I've been writing about how the next evolution of the Internet might just be an advertising revolution, and how corporate IT can stay involved as the enablers and providers of the technologies that make this possible.
My last post was about how brands can engage with and reply to customers in real-time. Today, I'll talk about a different approach. I call it finding the water. The term is based on a business book I read long ago. The book is long gone, and I could not get Google or Amazon to summon it, but I remember the strategy.
The water strategy
Pretend for a moment that your company is a tribe in the desert pursuing some life-giving substance (like a product or customer lead generation). Traditionally, your shaman decrees where the water is, and then you organize all your resources into a big project to find the oasis and tap the water. There's one problem: You don't really know if the water is there. Market research and focus groups may help you, but they won't be sure.
If finding the right marketing mix is like looking for an oasis in the desert, then how can IT help?
If you aren't certain where the water is, you might be better off forming a dozen or more small groups, sending them in every direction, and having them report back.
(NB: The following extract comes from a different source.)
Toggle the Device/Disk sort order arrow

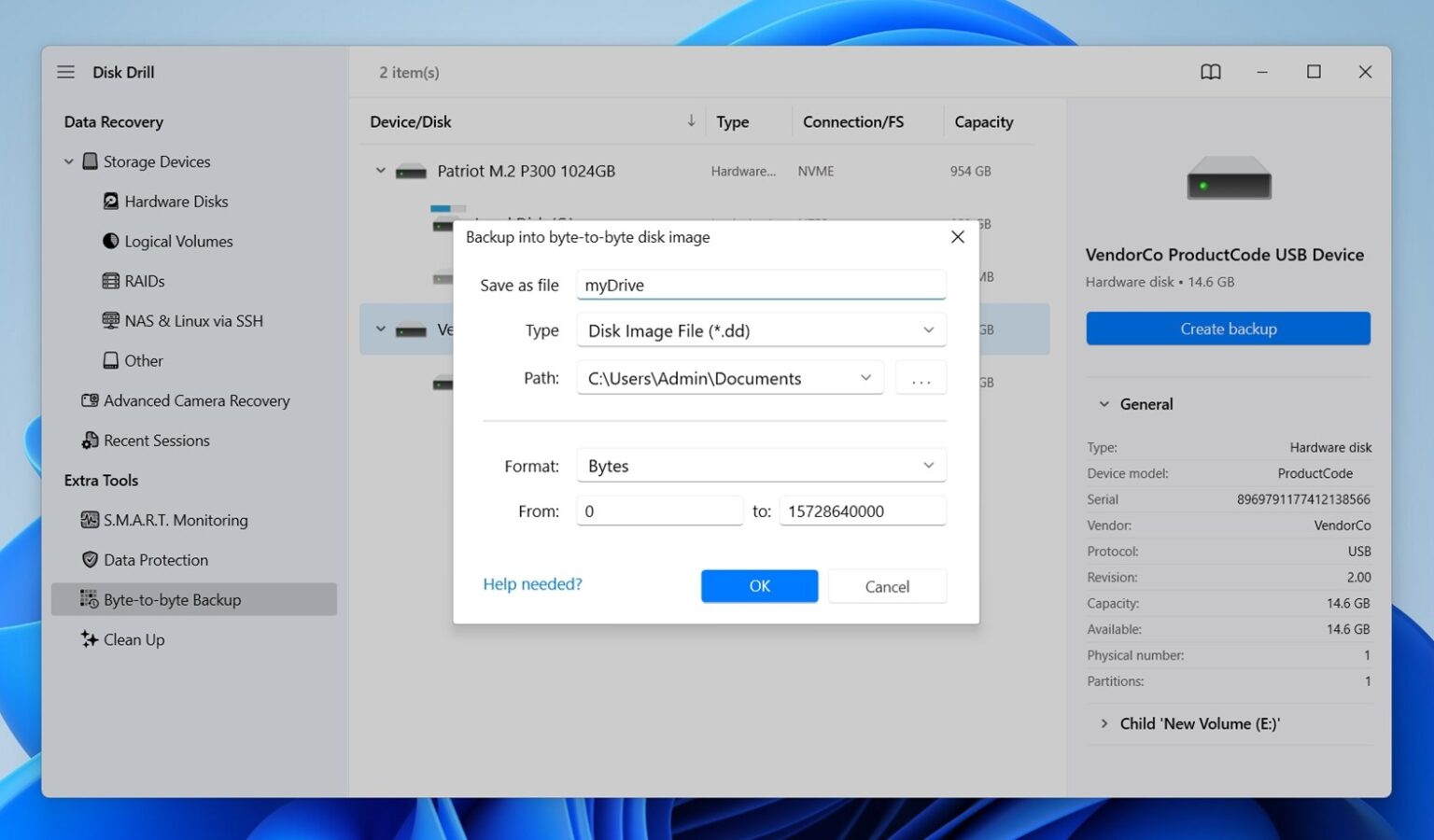pos(690,120)
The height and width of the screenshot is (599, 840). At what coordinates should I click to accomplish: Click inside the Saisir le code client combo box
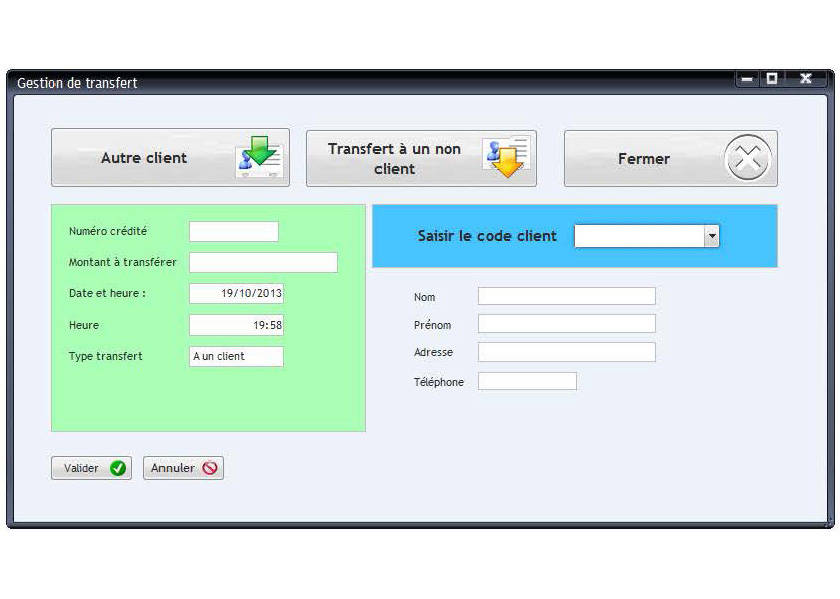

In modern terms, conducting many small experiments to find value is known as a Lean Startup approach. In his book by that title, Eric Reis suggests experiments for finding the product, but our experiments will be about how to use our marketing IT time and effort.
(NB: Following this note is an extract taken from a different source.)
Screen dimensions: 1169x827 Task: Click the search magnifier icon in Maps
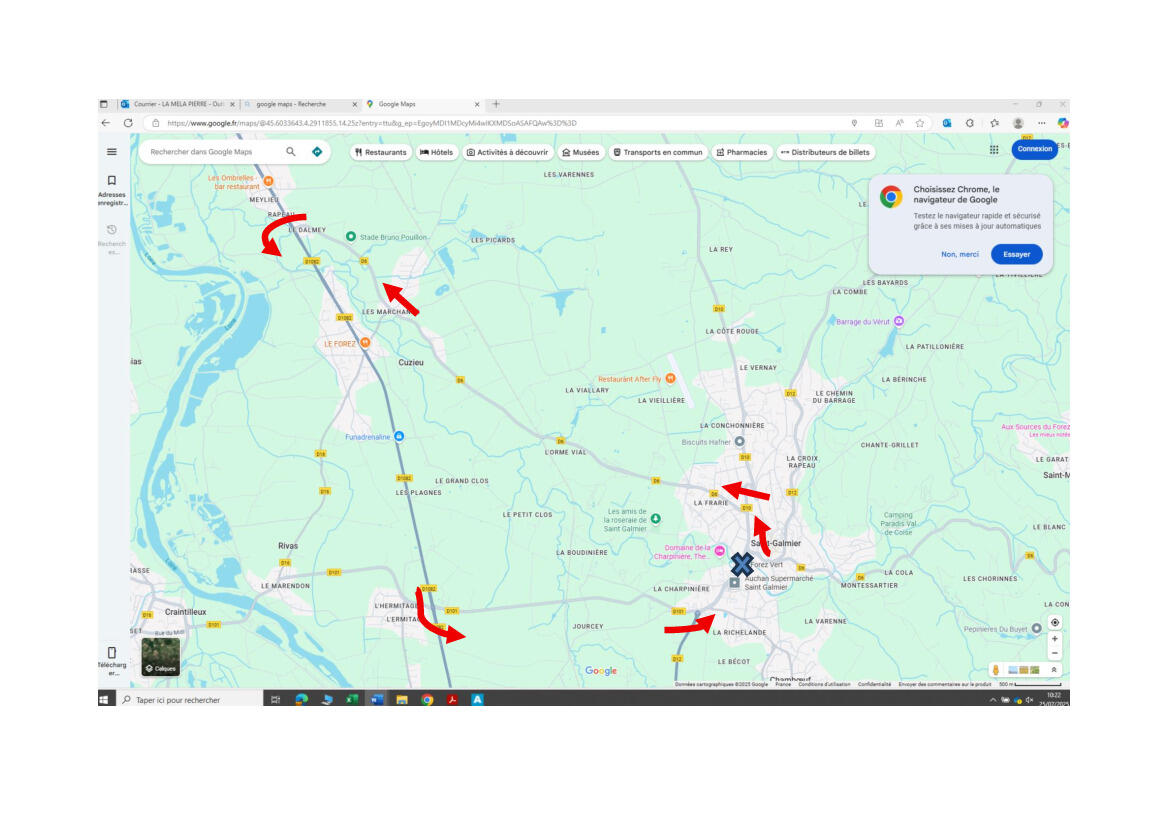click(291, 152)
Here's where it gets interesting.
Cheap, democratic, social advertising
What if we got a stable of interns and had them try a bunch of... stuff online? These interns would create articles, videos, and animated gifs and then tweet them. They'd link to the content on Reddit, Digg, StumbleUpon, and every other social media-like outpost on the web.
Most of these sites are democratic in nature. If content is good, it gets upvoted, more people read it, and they upvote it some more. If content is bad, readers ignore it, and it stays at the bottom. When you figure out what is working, you do more of it -- a basic finding-the-water strategy. You could replace the classic right-and-true approach -- in which a single agency (with a budget of 7-9 figures) puts together a single ad campaign -- with 10 teams of five interns each producing anything from a well-executed video to hundreds of tweets and microblogs every day.
This is happening often enough that Ryan Holiday of Betabeat is complaining about "media manipulation" on Reddit. He cited what appears to be a fairly bland photo -- and clearly an ad for Domino's Pizza -- that made the front page of Reddit. Most of the 200 comments wondered how it got on the front page. He also cited Reddit posts that were basically information from the Costco corporate website and garnered 40,000 upvotes. (Of course, Costco employees are known to be incredibly dedicated to the company.)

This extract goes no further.